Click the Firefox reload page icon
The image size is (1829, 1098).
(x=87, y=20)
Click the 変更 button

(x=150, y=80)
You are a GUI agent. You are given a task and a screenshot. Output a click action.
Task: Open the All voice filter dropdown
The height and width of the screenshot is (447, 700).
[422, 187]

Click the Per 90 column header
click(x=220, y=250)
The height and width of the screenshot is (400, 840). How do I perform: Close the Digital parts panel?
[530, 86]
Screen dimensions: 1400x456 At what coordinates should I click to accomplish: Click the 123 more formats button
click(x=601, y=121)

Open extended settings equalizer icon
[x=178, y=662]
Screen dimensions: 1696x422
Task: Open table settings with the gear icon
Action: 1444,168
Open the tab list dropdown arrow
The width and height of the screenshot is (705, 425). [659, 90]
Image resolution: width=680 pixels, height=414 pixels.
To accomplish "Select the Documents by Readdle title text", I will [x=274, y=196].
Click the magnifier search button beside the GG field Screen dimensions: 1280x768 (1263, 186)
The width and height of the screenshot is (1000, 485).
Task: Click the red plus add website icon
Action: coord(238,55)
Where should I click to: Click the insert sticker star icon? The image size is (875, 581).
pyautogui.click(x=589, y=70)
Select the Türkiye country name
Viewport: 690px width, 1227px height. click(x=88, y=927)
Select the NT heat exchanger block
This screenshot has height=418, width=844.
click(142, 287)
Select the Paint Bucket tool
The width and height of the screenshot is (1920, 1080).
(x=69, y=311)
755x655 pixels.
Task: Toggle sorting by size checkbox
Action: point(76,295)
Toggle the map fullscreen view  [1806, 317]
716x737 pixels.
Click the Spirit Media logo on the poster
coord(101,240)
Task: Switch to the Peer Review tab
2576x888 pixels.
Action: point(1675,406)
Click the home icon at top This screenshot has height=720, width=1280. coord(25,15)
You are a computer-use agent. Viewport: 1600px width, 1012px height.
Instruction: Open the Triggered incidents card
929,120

**Task**
Copy out all of the material above, line for line, without changing anything.

**Response**
Click the Firefox reload page icon
The image size is (1829, 1098).
(x=87, y=20)
Click the 変更 button

(x=150, y=80)
You are a GUI agent. You are given a task and a screenshot. Output a click action.
Task: Open the All voice filter dropdown
The height and width of the screenshot is (447, 700).
[422, 187]

Click the Per 90 column header
click(x=220, y=250)
The height and width of the screenshot is (400, 840). How do I perform: Close the Digital parts panel?
[530, 86]
Screen dimensions: 1400x456 At what coordinates should I click to accomplish: Click the 123 more formats button
click(x=601, y=121)

Open extended settings equalizer icon
[x=178, y=662]
Screen dimensions: 1696x422
Task: Open table settings with the gear icon
Action: 1444,168
Open the tab list dropdown arrow
The width and height of the screenshot is (705, 425). [659, 90]
Image resolution: width=680 pixels, height=414 pixels.
To accomplish "Select the Documents by Readdle title text", I will [x=274, y=196].
Click the magnifier search button beside the GG field Screen dimensions: 1280x768 (1263, 186)
The width and height of the screenshot is (1000, 485).
Task: Click the red plus add website icon
Action: coord(238,55)
Where should I click to: Click the insert sticker star icon? The image size is (875, 581).
pyautogui.click(x=589, y=70)
Select the Türkiye country name
Viewport: 690px width, 1227px height. click(x=88, y=927)
Select the NT heat exchanger block
This screenshot has height=418, width=844.
click(142, 287)
Select the Paint Bucket tool
The width and height of the screenshot is (1920, 1080).
(x=69, y=311)
755x655 pixels.
Task: Toggle sorting by size checkbox
Action: point(76,295)
Toggle the map fullscreen view  [1806, 317]
716x737 pixels.
Click the Spirit Media logo on the poster
coord(101,240)
Task: Switch to the Peer Review tab
2576x888 pixels.
Action: point(1675,406)
Click the home icon at top This screenshot has height=720, width=1280. coord(25,15)
You are a computer-use agent. Viewport: 1600px width, 1012px height.
Instruction: Open the Triggered incidents card
929,120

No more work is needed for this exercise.